WHAT TO PRODUCE: Quote all of the data below in full, without altering a single line.

Collected data:
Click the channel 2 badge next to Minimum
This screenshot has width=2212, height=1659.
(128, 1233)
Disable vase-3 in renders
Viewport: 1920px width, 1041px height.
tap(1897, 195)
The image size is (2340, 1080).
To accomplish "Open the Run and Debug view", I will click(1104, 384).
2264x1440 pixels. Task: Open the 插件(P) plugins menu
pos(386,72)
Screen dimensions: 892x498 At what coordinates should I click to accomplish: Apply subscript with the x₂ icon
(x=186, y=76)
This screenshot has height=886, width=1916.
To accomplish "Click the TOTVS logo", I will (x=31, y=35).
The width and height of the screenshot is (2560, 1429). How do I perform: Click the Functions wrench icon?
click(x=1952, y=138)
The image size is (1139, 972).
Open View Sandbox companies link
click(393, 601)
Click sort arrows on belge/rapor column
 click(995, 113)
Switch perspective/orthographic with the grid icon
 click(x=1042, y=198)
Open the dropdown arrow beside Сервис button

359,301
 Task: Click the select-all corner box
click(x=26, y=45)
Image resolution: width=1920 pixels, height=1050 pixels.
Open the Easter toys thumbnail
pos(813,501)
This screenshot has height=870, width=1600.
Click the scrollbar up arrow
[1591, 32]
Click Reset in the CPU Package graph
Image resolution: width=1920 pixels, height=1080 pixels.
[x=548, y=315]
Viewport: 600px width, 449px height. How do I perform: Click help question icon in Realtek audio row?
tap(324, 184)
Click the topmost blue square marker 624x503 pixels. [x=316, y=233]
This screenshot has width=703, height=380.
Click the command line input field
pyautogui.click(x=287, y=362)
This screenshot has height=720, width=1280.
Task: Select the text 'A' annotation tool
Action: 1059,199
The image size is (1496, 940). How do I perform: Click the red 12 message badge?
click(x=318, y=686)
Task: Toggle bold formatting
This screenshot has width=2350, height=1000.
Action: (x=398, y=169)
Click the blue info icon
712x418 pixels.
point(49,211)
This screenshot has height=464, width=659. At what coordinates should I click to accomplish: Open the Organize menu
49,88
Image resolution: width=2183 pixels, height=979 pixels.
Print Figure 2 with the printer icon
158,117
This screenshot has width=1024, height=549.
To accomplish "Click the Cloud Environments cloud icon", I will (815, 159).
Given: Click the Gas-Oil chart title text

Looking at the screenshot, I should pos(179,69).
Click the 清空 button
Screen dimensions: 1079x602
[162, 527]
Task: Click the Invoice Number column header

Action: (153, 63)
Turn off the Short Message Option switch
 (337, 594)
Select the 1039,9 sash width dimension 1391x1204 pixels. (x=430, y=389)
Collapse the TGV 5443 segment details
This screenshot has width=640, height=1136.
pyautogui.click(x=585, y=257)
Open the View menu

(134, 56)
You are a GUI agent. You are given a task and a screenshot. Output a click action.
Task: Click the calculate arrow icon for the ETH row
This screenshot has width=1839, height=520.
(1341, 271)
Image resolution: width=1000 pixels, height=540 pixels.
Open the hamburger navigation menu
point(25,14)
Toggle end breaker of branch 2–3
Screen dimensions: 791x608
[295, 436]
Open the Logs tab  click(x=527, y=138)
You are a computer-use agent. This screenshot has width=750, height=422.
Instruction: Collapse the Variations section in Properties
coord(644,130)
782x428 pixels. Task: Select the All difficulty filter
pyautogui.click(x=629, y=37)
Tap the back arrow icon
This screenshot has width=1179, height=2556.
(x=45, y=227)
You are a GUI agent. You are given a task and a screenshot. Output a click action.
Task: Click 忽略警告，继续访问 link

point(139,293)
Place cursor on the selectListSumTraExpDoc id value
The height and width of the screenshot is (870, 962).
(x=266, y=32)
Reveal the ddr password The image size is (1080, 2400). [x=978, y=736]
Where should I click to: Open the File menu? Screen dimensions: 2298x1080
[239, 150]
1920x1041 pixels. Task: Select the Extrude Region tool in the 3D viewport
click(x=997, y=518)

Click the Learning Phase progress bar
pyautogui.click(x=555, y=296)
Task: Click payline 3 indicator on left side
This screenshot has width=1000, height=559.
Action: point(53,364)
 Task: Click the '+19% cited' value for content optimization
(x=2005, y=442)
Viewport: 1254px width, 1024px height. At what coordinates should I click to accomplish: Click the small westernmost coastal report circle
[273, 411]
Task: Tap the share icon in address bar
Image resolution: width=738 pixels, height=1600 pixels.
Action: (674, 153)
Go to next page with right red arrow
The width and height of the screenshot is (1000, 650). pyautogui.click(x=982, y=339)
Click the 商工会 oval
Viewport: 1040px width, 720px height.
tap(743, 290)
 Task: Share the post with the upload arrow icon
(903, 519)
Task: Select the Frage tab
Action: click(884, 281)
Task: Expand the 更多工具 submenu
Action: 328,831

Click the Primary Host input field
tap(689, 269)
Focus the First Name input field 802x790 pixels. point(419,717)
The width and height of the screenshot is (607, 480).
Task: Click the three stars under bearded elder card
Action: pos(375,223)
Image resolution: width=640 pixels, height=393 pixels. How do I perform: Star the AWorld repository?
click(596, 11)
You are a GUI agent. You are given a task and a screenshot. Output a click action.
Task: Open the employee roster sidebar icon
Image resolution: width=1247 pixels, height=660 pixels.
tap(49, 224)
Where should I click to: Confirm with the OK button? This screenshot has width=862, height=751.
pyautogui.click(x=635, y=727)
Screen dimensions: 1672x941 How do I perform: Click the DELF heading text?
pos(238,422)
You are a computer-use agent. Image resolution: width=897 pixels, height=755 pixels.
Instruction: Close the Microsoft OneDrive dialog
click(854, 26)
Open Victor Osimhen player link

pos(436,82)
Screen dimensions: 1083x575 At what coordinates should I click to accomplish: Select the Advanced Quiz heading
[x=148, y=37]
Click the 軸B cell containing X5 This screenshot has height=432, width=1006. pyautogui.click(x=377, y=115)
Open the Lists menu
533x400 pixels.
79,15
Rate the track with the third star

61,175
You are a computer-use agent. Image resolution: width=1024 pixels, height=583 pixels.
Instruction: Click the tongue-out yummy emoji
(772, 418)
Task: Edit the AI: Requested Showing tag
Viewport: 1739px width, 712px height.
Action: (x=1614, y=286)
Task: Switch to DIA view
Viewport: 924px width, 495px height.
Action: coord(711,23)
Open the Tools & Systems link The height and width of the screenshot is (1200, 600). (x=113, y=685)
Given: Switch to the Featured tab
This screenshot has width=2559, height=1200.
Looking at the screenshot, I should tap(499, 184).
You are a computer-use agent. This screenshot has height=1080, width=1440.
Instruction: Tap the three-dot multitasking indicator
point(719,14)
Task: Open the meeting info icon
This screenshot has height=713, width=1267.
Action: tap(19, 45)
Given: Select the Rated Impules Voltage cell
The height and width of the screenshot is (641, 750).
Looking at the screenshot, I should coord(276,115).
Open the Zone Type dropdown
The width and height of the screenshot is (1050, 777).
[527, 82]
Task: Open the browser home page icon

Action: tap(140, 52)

TASK RESPONSE:
Click the channel 2 badge next to Minimum
This screenshot has width=2212, height=1659.
(128, 1233)
Disable vase-3 in renders
Viewport: 1920px width, 1041px height.
tap(1897, 195)
The image size is (2340, 1080).
To accomplish "Open the Run and Debug view", I will click(1104, 384).
2264x1440 pixels. Task: Open the 插件(P) plugins menu
pos(386,72)
Screen dimensions: 892x498 At what coordinates should I click to accomplish: Apply subscript with the x₂ icon
(x=186, y=76)
This screenshot has height=886, width=1916.
To accomplish "Click the TOTVS logo", I will (x=31, y=35).
The width and height of the screenshot is (2560, 1429). How do I perform: Click the Functions wrench icon?
click(x=1952, y=138)
The image size is (1139, 972).
Open View Sandbox companies link
click(393, 601)
Click sort arrows on belge/rapor column
 click(995, 113)
Switch perspective/orthographic with the grid icon
 click(x=1042, y=198)
Open the dropdown arrow beside Сервис button

359,301
 Task: Click the select-all corner box
click(x=26, y=45)
Image resolution: width=1920 pixels, height=1050 pixels.
Open the Easter toys thumbnail
pos(813,501)
This screenshot has height=870, width=1600.
Click the scrollbar up arrow
[1591, 32]
Click Reset in the CPU Package graph
Image resolution: width=1920 pixels, height=1080 pixels.
[x=548, y=315]
Viewport: 600px width, 449px height. How do I perform: Click help question icon in Realtek audio row?
tap(324, 184)
Click the topmost blue square marker 624x503 pixels. [x=316, y=233]
This screenshot has width=703, height=380.
Click the command line input field
pyautogui.click(x=287, y=362)
This screenshot has height=720, width=1280.
Task: Select the text 'A' annotation tool
Action: 1059,199
The image size is (1496, 940). How do I perform: Click the red 12 message badge?
click(x=318, y=686)
Task: Toggle bold formatting
This screenshot has width=2350, height=1000.
Action: (x=398, y=169)
Click the blue info icon
712x418 pixels.
point(49,211)
This screenshot has height=464, width=659. At what coordinates should I click to accomplish: Open the Organize menu
49,88
Image resolution: width=2183 pixels, height=979 pixels.
Print Figure 2 with the printer icon
158,117
This screenshot has width=1024, height=549.
To accomplish "Click the Cloud Environments cloud icon", I will (815, 159).
Given: Click the Gas-Oil chart title text

Looking at the screenshot, I should pos(179,69).
Click the 清空 button
Screen dimensions: 1079x602
[162, 527]
Task: Click the Invoice Number column header

Action: (153, 63)
Turn off the Short Message Option switch
 (337, 594)
Select the 1039,9 sash width dimension 1391x1204 pixels. (x=430, y=389)
Collapse the TGV 5443 segment details
This screenshot has width=640, height=1136.
pyautogui.click(x=585, y=257)
Open the View menu

(134, 56)
You are a GUI agent. You are given a task and a screenshot. Output a click action.
Task: Click the calculate arrow icon for the ETH row
This screenshot has width=1839, height=520.
(1341, 271)
Image resolution: width=1000 pixels, height=540 pixels.
Open the hamburger navigation menu
point(25,14)
Toggle end breaker of branch 2–3
Screen dimensions: 791x608
[295, 436]
Open the Logs tab  click(x=527, y=138)
You are a computer-use agent. This screenshot has width=750, height=422.
Instruction: Collapse the Variations section in Properties
coord(644,130)
782x428 pixels. Task: Select the All difficulty filter
pyautogui.click(x=629, y=37)
Tap the back arrow icon
This screenshot has width=1179, height=2556.
(x=45, y=227)
You are a GUI agent. You are given a task and a screenshot. Output a click action.
Task: Click 忽略警告，继续访问 link

point(139,293)
Place cursor on the selectListSumTraExpDoc id value
The height and width of the screenshot is (870, 962).
(x=266, y=32)
Reveal the ddr password The image size is (1080, 2400). [x=978, y=736]
Where should I click to: Open the File menu? Screen dimensions: 2298x1080
[239, 150]
1920x1041 pixels. Task: Select the Extrude Region tool in the 3D viewport
click(x=997, y=518)

Click the Learning Phase progress bar
pyautogui.click(x=555, y=296)
Task: Click payline 3 indicator on left side
This screenshot has width=1000, height=559.
Action: point(53,364)
 Task: Click the '+19% cited' value for content optimization
(x=2005, y=442)
Viewport: 1254px width, 1024px height. At what coordinates should I click to accomplish: Click the small westernmost coastal report circle
[273, 411]
Task: Tap the share icon in address bar
Image resolution: width=738 pixels, height=1600 pixels.
Action: (674, 153)
Go to next page with right red arrow
The width and height of the screenshot is (1000, 650). pyautogui.click(x=982, y=339)
Click the 商工会 oval
Viewport: 1040px width, 720px height.
tap(743, 290)
 Task: Share the post with the upload arrow icon
(903, 519)
Task: Select the Frage tab
Action: click(884, 281)
Task: Expand the 更多工具 submenu
Action: 328,831

Click the Primary Host input field
tap(689, 269)
Focus the First Name input field 802x790 pixels. point(419,717)
The width and height of the screenshot is (607, 480).
Task: Click the three stars under bearded elder card
Action: pos(375,223)
Image resolution: width=640 pixels, height=393 pixels. How do I perform: Star the AWorld repository?
click(596, 11)
You are a GUI agent. You are given a task and a screenshot. Output a click action.
Task: Open the employee roster sidebar icon
Image resolution: width=1247 pixels, height=660 pixels.
tap(49, 224)
Where should I click to: Confirm with the OK button? This screenshot has width=862, height=751.
pyautogui.click(x=635, y=727)
Screen dimensions: 1672x941 How do I perform: Click the DELF heading text?
pos(238,422)
You are a computer-use agent. Image resolution: width=897 pixels, height=755 pixels.
Instruction: Close the Microsoft OneDrive dialog
click(854, 26)
Open Victor Osimhen player link

pos(436,82)
Screen dimensions: 1083x575 At what coordinates should I click to accomplish: Select the Advanced Quiz heading
[x=148, y=37]
Click the 軸B cell containing X5 This screenshot has height=432, width=1006. pyautogui.click(x=377, y=115)
Open the Lists menu
533x400 pixels.
79,15
Rate the track with the third star

61,175
You are a computer-use agent. Image resolution: width=1024 pixels, height=583 pixels.
Instruction: Click the tongue-out yummy emoji
(772, 418)
Task: Edit the AI: Requested Showing tag
Viewport: 1739px width, 712px height.
Action: (x=1614, y=286)
Task: Switch to DIA view
Viewport: 924px width, 495px height.
Action: coord(711,23)
Open the Tools & Systems link The height and width of the screenshot is (1200, 600). (x=113, y=685)
Given: Switch to the Featured tab
This screenshot has width=2559, height=1200.
Looking at the screenshot, I should tap(499, 184).
You are a computer-use agent. This screenshot has height=1080, width=1440.
Instruction: Tap the three-dot multitasking indicator
point(719,14)
Task: Open the meeting info icon
This screenshot has height=713, width=1267.
Action: tap(19, 45)
Given: Select the Rated Impules Voltage cell
The height and width of the screenshot is (641, 750).
Looking at the screenshot, I should coord(276,115).
Open the Zone Type dropdown
The width and height of the screenshot is (1050, 777).
[527, 82]
Task: Open the browser home page icon

Action: tap(140, 52)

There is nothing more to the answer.